Text block:
━━━━━━━━━━━━━━━━━━━━━━━━━━━━━━
I have a question: what's the time complexity of realloc function?
For example, I have an array of integers: a[10]. Of course, the array has been dynamically allocated in this way =>
int *a = (int*)malloc(10*sizeof(int));
And then I want to resize this array to 11 in order to insert an additional value to the array a, so I do =>
a = (int*)realloc(a, 11*sizeof(int));
My question is: What's the time complexity of reallocation? Does realloc simply add an additional cell into the array and then it takes O(1) or it recopies the whole array a, add the additional 11th cell and return the new-sized array and in this case the time complexity of this action is O(n)? Which assumption is true?
First, your code (in the original form of your question) is wrong. It should at least be
a = realloc(a, 11*sizeof(int));
(otherwise you probably have undefined behavior, in the usual case when sizeof(int) is greater than one). BTW realloc should not be casted in C.
Then, your question
What's the time complexity of realloc function in C?
Has no sense, unless you speak of some particular realloc function whose implementation you do know.
Notice that realloc is allowed to fail. Here is an efficient but useless and constant-time implementation of it (see also this answer; it is a standard conforming realloc which follows the letter, but not the spirit, of the standard n1570):
void *realloc( void *ptr, size_t new_size ) {
errno = ENOMEM;
return NULL;
}
At last, in practice, you could consider malloc and realloc as somehow expensive operations (typical runtime could be several microseconds, so thousands of time slower than an addition), and in many cases you don't want to realloc on every loop. So you'll rather use some geometrical growth for realloc (like here)
Does realloc simply add an additional cell into the array and then it takes O(1) or it recopies the whole array a, add the additional 11th cell and return the new-sized array and in this case the time complexity of this action is O(n)?
Both can happen. You could imagine that malloc keeps somewhere the allocated size (rounded up by the implementation...) and in good cases realloc returns the same pointer (so O(1)) and in less happy cases it need to copy the memory zone elsewhere. Without knowing your particular implementation (of malloc, realloc, free) you cannot know what is the most common case, or their probability distribution. BTW, it seems that a realloc implementation which always copy data (or fail) is conforming to the standard (but inefficient). If you need to know more, you should benchmark.
At last, many implementations of the C standard library are free software (e.g. GNU libc, musl-libc, ...) and you might study their source code of malloc, free, realloc (above operating system primitives -usually system calls- growing the virtual address space; on Linux, something like mmap(2))
realloc is equivalent to:
void *
realloc(void *old, size_t new_size)
{
size_t old_size = internal_function_that_knows_old_size(old);
void *new = malloc(new_size);
if (new == NULL)
return NULL;
size_t sz = old_size;
if (new_size < old_size)
━━━━━━━━━━━━━━━━━━━━━━━━━━━━━━
Goal 1:
Name the three functions whose source code the realloc thread says you might study in free-software C standard libraries.
Goal 2:
What typical runtime does the realloc thread give for malloc and realloc?
Goal 3:
Please continue the realloc thread from its last line onward.

Listed records:
━━━━━━━━━━━━━━━━━━━━━━━━━━━━━━
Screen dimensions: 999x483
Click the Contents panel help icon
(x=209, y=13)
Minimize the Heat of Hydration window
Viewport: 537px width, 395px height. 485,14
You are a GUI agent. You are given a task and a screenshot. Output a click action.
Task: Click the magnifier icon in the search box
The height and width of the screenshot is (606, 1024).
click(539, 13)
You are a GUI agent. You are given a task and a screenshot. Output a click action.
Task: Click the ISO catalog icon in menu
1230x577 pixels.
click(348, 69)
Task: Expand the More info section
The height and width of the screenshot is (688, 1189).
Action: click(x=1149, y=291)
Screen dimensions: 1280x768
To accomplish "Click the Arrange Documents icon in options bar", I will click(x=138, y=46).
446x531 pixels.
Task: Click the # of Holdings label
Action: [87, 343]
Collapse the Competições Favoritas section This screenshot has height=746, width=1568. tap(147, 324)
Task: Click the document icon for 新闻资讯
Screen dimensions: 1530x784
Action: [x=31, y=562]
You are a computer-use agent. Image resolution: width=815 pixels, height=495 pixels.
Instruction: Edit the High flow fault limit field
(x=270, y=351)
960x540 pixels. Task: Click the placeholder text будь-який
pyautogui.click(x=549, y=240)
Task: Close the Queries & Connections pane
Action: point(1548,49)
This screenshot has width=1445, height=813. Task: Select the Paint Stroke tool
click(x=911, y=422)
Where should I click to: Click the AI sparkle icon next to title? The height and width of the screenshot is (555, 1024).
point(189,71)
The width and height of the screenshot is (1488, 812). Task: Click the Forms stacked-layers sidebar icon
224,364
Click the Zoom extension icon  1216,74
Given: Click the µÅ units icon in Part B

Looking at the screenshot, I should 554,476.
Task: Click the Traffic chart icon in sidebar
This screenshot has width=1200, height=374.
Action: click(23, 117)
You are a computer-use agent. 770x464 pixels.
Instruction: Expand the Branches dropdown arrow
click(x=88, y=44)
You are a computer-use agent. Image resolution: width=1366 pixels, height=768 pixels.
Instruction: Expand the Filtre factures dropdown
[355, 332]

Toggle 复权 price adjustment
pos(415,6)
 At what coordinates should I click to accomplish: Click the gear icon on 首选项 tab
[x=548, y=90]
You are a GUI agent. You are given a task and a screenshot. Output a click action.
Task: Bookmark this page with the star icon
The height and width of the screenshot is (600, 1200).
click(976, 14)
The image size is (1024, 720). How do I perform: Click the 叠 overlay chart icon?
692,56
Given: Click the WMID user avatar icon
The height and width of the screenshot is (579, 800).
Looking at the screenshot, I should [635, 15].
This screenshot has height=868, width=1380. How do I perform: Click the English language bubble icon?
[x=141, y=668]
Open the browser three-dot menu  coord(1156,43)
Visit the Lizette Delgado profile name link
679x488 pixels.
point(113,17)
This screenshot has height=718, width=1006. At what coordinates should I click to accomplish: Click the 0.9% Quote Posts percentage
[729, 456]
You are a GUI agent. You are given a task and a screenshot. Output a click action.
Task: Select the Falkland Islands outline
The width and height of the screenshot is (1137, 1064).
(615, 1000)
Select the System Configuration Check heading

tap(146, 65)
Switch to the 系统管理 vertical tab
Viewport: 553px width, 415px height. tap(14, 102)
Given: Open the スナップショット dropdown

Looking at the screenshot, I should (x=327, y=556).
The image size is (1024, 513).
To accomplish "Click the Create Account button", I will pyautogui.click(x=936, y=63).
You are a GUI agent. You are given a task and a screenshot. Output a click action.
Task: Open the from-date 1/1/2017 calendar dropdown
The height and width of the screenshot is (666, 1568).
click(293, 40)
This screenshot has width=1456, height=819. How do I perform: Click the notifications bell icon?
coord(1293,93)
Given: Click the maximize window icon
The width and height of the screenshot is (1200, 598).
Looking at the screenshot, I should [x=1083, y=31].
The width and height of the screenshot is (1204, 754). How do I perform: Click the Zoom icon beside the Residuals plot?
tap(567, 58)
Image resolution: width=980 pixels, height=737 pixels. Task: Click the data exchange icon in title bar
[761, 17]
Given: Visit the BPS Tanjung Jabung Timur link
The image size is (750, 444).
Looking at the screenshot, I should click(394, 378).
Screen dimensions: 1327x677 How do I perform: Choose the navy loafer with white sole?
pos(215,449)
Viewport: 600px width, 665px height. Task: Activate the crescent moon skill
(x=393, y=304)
━━━━━━━━━━━━━━━━━━━━━━━━━━━━━━
Final answer 1:
malloc, free, realloc

Final answer 2:
Several microseconds, so thousands of times slower than an addition.

Final answer 3:
sz = new_size;
memcpy(new, old, sz);
free(old);
return new;
}
It is possible for realloc to have optimizations that in some situations makes it faster, but I'm pretty sure that it's impossible to make those optimizations always work, so the fallback will always be a function that does something like the above, so you should consider this your worst case.
Now, when it comes to time complexity, there is nothing in the standard that requires malloc or free have any reasonable behavior so it is possible that they will dominate the runtime of this function (or internal_function_that_knows_old_size will), but since those bits of the system are usually quite well written that is unlikely. The dominant part (at least for large n, which is where complexity is interesting) will be the memcpy.
So with some reasonable assumptions realloc has to be O(n) (with n being the old or new size of the allocation whichever is smaller).
Related
I have a variable where the size is determined in run-time.
Is it generally better to realloc it every time a new element is added like:
array_type * someArray;
int counter = 0;
//before a new element is added:
counter ++;
someArray = realloc(someArray, counter * sizeof(array_type));
Or allocate more memory than probably needed using malloc once:
array_type * someArray = malloc(ENOUG_MEMORY * sizeof(array_type));
What is best in terms of efficiency(speed), readability and memory-management? And why?
realloc could occasionally be useful in the past, with certain allocation patterns in single-threaded code. Most modern memory managers are optimized for multi-threaded programs and to minimize fragmentation, so, when growing an allocation, a realloc will almost certainly just allocate a new block, copy the existing data, and then free the old block. So there's no real advantage to trying to use realloc.
Increasing the size one element at a time can create an O(n^2) situation. In the worst case, the existing data has to be copied each time. It would be better to increase the size in chunks (which is still O(n^2) but with a smaller constant factor) or to grow the allocation geometrically (which gives an O(n) amortized cost).
Furthermore, it's difficult to use realloc correctly.
someArray = realloc(someArray, counter * sizeof(array_type));
If the realloc fails, someArray is set to NULL. If that was your only copy of the pointer to the previously allocated memory, you've just lost it.
You won't be able to access the data you had already placed, and you can't free the original allocation, so you'll have a memory leak.
What is best in terms of efficiency(speed), readability and memory-management? And why?
There is no general best. Specific best depends on your specific application and use case and environment. You can throw wars over perfect realloc ratio and decide if you need realloc at all.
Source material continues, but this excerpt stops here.